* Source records
*-*-*

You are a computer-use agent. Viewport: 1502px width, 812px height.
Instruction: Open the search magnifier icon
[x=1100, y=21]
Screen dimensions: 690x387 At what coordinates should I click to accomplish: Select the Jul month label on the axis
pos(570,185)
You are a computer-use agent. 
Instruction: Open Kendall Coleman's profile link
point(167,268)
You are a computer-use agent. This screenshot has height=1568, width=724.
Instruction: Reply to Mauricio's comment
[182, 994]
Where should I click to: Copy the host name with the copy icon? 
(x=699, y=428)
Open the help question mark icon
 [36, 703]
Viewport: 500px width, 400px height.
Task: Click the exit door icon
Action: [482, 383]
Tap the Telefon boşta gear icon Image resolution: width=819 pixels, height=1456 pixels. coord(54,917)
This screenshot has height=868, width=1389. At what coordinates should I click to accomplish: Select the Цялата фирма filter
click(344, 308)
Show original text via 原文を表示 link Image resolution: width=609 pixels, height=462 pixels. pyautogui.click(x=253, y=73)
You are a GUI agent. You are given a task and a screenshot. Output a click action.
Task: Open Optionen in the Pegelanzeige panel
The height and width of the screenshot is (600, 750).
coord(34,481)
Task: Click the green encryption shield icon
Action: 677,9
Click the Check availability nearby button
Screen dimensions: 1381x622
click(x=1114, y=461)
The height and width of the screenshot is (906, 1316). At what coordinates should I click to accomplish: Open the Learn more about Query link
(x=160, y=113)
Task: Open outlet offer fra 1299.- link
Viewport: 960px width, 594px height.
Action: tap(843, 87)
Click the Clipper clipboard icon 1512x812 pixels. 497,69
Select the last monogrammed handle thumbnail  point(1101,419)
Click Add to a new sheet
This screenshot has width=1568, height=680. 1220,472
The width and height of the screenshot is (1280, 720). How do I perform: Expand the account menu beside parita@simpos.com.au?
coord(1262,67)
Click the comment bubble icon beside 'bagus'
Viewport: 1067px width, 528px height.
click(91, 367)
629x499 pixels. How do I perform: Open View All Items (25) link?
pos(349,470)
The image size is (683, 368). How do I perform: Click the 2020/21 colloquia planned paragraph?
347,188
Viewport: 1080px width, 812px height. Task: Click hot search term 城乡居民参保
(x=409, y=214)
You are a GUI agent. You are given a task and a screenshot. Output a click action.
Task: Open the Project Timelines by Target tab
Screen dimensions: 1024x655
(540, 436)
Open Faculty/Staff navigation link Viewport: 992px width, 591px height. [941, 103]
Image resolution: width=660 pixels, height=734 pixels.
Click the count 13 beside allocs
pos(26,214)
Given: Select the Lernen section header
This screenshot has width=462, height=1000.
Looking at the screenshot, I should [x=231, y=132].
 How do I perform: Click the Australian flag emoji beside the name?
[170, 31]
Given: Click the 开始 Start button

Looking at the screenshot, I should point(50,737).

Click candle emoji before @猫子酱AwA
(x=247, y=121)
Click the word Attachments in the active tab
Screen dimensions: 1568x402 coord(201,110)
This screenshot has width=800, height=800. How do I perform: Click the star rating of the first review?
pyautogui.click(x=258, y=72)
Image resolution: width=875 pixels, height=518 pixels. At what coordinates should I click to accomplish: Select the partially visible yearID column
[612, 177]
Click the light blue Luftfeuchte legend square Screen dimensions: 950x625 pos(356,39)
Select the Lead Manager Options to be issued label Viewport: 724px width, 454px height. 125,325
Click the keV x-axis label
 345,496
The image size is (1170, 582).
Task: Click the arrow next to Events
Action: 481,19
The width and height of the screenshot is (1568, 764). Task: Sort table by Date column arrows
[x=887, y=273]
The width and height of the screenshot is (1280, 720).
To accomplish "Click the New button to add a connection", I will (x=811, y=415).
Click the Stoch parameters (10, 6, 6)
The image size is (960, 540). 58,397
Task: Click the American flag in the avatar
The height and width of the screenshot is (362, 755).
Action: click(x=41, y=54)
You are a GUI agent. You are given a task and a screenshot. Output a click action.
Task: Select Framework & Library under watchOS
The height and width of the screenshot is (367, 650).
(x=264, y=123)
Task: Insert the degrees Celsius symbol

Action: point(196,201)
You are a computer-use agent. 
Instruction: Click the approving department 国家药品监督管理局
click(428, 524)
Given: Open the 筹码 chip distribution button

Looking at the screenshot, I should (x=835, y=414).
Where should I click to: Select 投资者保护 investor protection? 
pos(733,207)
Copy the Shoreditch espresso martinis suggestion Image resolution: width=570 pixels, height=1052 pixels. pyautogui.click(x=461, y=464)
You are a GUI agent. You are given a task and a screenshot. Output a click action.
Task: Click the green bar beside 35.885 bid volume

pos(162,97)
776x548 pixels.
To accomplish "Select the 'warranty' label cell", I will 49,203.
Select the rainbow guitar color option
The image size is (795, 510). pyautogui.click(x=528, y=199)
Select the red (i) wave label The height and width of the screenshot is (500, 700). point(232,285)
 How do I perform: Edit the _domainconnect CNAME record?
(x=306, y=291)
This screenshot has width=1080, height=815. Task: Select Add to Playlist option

*-*-*

* Task requirements
Repeat the data precisely, reproducing every entry.

* Written answer
You are a computer-use agent. Viewport: 1502px width, 812px height.
Instruction: Open the search magnifier icon
[x=1100, y=21]
Screen dimensions: 690x387 At what coordinates should I click to accomplish: Select the Jul month label on the axis
pos(570,185)
You are a computer-use agent. 
Instruction: Open Kendall Coleman's profile link
point(167,268)
You are a computer-use agent. This screenshot has height=1568, width=724.
Instruction: Reply to Mauricio's comment
[182, 994]
Where should I click to: Copy the host name with the copy icon? 
(x=699, y=428)
Open the help question mark icon
 [36, 703]
Viewport: 500px width, 400px height.
Task: Click the exit door icon
Action: [482, 383]
Tap the Telefon boşta gear icon Image resolution: width=819 pixels, height=1456 pixels. coord(54,917)
This screenshot has height=868, width=1389. At what coordinates should I click to accomplish: Select the Цялата фирма filter
click(344, 308)
Show original text via 原文を表示 link Image resolution: width=609 pixels, height=462 pixels. pyautogui.click(x=253, y=73)
You are a GUI agent. You are given a task and a screenshot. Output a click action.
Task: Open Optionen in the Pegelanzeige panel
The height and width of the screenshot is (600, 750).
coord(34,481)
Task: Click the green encryption shield icon
Action: 677,9
Click the Check availability nearby button
Screen dimensions: 1381x622
click(x=1114, y=461)
The height and width of the screenshot is (906, 1316). At what coordinates should I click to accomplish: Open the Learn more about Query link
(x=160, y=113)
Task: Open outlet offer fra 1299.- link
Viewport: 960px width, 594px height.
Action: tap(843, 87)
Click the Clipper clipboard icon 1512x812 pixels. 497,69
Select the last monogrammed handle thumbnail  point(1101,419)
Click Add to a new sheet
This screenshot has width=1568, height=680. 1220,472
The width and height of the screenshot is (1280, 720). How do I perform: Expand the account menu beside parita@simpos.com.au?
coord(1262,67)
Click the comment bubble icon beside 'bagus'
Viewport: 1067px width, 528px height.
click(91, 367)
629x499 pixels. How do I perform: Open View All Items (25) link?
pos(349,470)
The image size is (683, 368). How do I perform: Click the 2020/21 colloquia planned paragraph?
347,188
Viewport: 1080px width, 812px height. Task: Click hot search term 城乡居民参保
(x=409, y=214)
You are a GUI agent. You are given a task and a screenshot. Output a click action.
Task: Open the Project Timelines by Target tab
Screen dimensions: 1024x655
(540, 436)
Open Faculty/Staff navigation link Viewport: 992px width, 591px height. [941, 103]
Image resolution: width=660 pixels, height=734 pixels.
Click the count 13 beside allocs
pos(26,214)
Given: Select the Lernen section header
This screenshot has width=462, height=1000.
Looking at the screenshot, I should [x=231, y=132].
 How do I perform: Click the Australian flag emoji beside the name?
[170, 31]
Given: Click the 开始 Start button

Looking at the screenshot, I should point(50,737).

Click candle emoji before @猫子酱AwA
(x=247, y=121)
Click the word Attachments in the active tab
Screen dimensions: 1568x402 coord(201,110)
This screenshot has width=800, height=800. How do I perform: Click the star rating of the first review?
pyautogui.click(x=258, y=72)
Image resolution: width=875 pixels, height=518 pixels. At what coordinates should I click to accomplish: Select the partially visible yearID column
[612, 177]
Click the light blue Luftfeuchte legend square Screen dimensions: 950x625 pos(356,39)
Select the Lead Manager Options to be issued label Viewport: 724px width, 454px height. 125,325
Click the keV x-axis label
 345,496
The image size is (1170, 582).
Task: Click the arrow next to Events
Action: 481,19
The width and height of the screenshot is (1568, 764). Task: Sort table by Date column arrows
[x=887, y=273]
The width and height of the screenshot is (1280, 720).
To accomplish "Click the New button to add a connection", I will (x=811, y=415).
Click the Stoch parameters (10, 6, 6)
The image size is (960, 540). 58,397
Task: Click the American flag in the avatar
The height and width of the screenshot is (362, 755).
Action: click(x=41, y=54)
You are a GUI agent. You are given a task and a screenshot. Output a click action.
Task: Select Framework & Library under watchOS
The height and width of the screenshot is (367, 650).
(x=264, y=123)
Task: Insert the degrees Celsius symbol

Action: point(196,201)
You are a computer-use agent. 
Instruction: Click the approving department 国家药品监督管理局
click(428, 524)
Given: Open the 筹码 chip distribution button

Looking at the screenshot, I should (x=835, y=414).
Where should I click to: Select 投资者保护 investor protection? 
pos(733,207)
Copy the Shoreditch espresso martinis suggestion Image resolution: width=570 pixels, height=1052 pixels. pyautogui.click(x=461, y=464)
You are a GUI agent. You are given a task and a screenshot. Output a click action.
Task: Click the green bar beside 35.885 bid volume

pos(162,97)
776x548 pixels.
To accomplish "Select the 'warranty' label cell", I will 49,203.
Select the rainbow guitar color option
The image size is (795, 510). pyautogui.click(x=528, y=199)
Select the red (i) wave label The height and width of the screenshot is (500, 700). point(232,285)
 How do I perform: Edit the _domainconnect CNAME record?
(x=306, y=291)
This screenshot has width=1080, height=815. Task: Select Add to Playlist option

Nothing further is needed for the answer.